3. The rights challenge? For a second if we assume that the powers that be decide to allocate and spend the money, what does that do to the society at large? We effectively cleaver civil society in two groups. A group that is educated and informed enough to sidestep and circumvent restrictions on information access and a group that is not. If you are fortunate enough to belong to the first group all doors to all information are open for you in Pakistan. If you are not, you are limited to viewing the internet in black and white, not in full colour.
4. The competence debate? First do no harm. Would you allow a quack to perform open heart surgery on you? How about a first year resident and a kidney transplant? Impacted wisdom tooth extraction by your friendly neighborhood welder? If these are not reasonable choices then how is it reasonable to allow an entity or individual with no background in content filtration, Internet access or national backbones to restrict access on the national backbone? The Hippocratic oath in principle applies to professions everywhere, it should also apply to Internet policy and the enforcers of central censorship and access denial.

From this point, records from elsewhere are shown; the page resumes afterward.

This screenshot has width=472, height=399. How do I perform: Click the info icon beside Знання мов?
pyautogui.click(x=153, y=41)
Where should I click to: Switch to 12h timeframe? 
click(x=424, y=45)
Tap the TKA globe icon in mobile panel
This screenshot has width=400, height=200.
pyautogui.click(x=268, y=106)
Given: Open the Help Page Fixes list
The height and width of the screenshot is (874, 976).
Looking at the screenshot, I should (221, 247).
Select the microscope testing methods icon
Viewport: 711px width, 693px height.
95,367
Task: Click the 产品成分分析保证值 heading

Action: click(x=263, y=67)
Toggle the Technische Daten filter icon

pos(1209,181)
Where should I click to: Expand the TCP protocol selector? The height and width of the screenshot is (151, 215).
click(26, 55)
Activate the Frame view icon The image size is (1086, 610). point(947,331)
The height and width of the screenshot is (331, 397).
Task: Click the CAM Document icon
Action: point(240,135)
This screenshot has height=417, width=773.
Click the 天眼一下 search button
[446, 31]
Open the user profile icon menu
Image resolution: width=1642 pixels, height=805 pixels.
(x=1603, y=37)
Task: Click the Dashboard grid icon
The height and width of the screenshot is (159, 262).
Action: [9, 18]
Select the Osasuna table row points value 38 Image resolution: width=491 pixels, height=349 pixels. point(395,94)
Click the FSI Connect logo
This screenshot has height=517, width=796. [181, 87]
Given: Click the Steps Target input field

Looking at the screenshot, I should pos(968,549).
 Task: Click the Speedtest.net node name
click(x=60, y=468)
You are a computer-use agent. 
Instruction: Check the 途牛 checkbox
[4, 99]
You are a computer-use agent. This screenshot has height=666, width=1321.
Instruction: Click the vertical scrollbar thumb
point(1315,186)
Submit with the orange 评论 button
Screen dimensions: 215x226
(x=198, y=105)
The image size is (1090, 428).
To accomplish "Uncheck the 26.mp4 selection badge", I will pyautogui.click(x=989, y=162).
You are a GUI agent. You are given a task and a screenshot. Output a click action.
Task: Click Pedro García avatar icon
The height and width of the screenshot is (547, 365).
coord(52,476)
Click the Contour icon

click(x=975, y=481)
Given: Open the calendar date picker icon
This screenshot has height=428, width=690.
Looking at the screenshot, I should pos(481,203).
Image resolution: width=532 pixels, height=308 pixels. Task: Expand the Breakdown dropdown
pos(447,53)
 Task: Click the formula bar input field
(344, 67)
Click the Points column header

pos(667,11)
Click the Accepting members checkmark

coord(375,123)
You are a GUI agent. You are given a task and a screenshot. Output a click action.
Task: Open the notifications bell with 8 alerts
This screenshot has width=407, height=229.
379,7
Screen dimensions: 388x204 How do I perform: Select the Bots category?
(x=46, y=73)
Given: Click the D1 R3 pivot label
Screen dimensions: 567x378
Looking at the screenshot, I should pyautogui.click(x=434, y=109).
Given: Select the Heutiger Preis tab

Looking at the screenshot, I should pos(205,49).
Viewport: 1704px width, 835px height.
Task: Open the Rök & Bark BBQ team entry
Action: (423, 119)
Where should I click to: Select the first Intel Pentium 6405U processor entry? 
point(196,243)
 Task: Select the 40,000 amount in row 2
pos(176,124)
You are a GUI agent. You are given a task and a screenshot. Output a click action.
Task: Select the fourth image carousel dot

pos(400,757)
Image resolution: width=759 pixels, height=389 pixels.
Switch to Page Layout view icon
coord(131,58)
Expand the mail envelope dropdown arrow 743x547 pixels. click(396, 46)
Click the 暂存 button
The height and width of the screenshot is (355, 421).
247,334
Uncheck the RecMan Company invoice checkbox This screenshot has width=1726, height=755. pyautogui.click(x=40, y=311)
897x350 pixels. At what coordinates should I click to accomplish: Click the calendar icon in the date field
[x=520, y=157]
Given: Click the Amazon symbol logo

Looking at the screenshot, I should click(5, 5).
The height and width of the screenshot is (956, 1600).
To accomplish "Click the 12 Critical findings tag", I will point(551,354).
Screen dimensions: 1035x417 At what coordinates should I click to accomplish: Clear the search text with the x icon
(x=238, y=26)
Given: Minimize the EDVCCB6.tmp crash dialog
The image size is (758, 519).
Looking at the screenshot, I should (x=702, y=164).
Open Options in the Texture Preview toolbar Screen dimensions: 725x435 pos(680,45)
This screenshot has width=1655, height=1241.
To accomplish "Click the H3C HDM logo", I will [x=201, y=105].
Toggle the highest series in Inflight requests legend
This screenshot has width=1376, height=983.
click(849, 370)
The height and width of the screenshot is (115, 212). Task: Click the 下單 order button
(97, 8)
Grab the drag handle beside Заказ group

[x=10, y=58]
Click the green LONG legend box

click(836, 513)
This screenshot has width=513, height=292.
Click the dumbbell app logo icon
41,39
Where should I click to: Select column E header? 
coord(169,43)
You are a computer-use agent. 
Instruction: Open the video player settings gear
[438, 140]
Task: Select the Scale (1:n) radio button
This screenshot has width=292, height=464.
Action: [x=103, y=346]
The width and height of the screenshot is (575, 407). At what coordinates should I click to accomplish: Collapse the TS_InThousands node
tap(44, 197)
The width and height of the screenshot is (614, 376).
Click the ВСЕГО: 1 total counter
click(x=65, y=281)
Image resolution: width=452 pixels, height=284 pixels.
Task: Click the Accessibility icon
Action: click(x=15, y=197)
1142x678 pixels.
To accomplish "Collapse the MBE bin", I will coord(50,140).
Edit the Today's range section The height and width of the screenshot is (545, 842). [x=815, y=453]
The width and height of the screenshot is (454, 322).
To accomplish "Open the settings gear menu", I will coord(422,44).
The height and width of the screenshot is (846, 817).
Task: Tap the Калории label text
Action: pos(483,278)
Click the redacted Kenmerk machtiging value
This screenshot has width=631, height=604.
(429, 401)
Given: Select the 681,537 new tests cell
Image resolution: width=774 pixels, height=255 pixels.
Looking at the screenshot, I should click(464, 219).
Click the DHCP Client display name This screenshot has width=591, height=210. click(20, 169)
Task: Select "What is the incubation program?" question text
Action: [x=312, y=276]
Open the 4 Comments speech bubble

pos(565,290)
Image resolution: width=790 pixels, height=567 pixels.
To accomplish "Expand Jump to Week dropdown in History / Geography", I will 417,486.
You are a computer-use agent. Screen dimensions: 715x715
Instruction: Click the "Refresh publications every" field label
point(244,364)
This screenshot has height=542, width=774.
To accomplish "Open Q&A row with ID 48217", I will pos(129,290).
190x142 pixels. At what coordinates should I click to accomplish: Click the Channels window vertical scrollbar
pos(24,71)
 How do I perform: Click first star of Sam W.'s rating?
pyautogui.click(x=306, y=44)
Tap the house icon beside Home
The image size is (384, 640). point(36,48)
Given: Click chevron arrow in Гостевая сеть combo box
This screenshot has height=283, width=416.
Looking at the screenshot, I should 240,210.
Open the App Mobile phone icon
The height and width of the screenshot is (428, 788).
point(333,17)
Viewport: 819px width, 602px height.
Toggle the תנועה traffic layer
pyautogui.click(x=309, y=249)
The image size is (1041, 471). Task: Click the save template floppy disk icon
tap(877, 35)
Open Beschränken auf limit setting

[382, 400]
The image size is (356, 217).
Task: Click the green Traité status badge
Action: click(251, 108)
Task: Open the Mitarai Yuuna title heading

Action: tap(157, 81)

While we must certainly take heed from examples around us, this in no way means we should replicate another country’s example or follow its lead. On the home front, a wider social dialogue on this subject is required before any binding decision is made. So far, whims and fancies of authorities have prevailed. There has been an abuse of power and overstepping of constitutional mandate of state authorities. At this point in time, we are at a crossroads. Our direction as a country and people is undefined. Pakistan is not known in the world for very many good things. We have the chance of setting a better example, even better than some of the larger, supposedly more rights-friendly countries in the world. This can be our chance.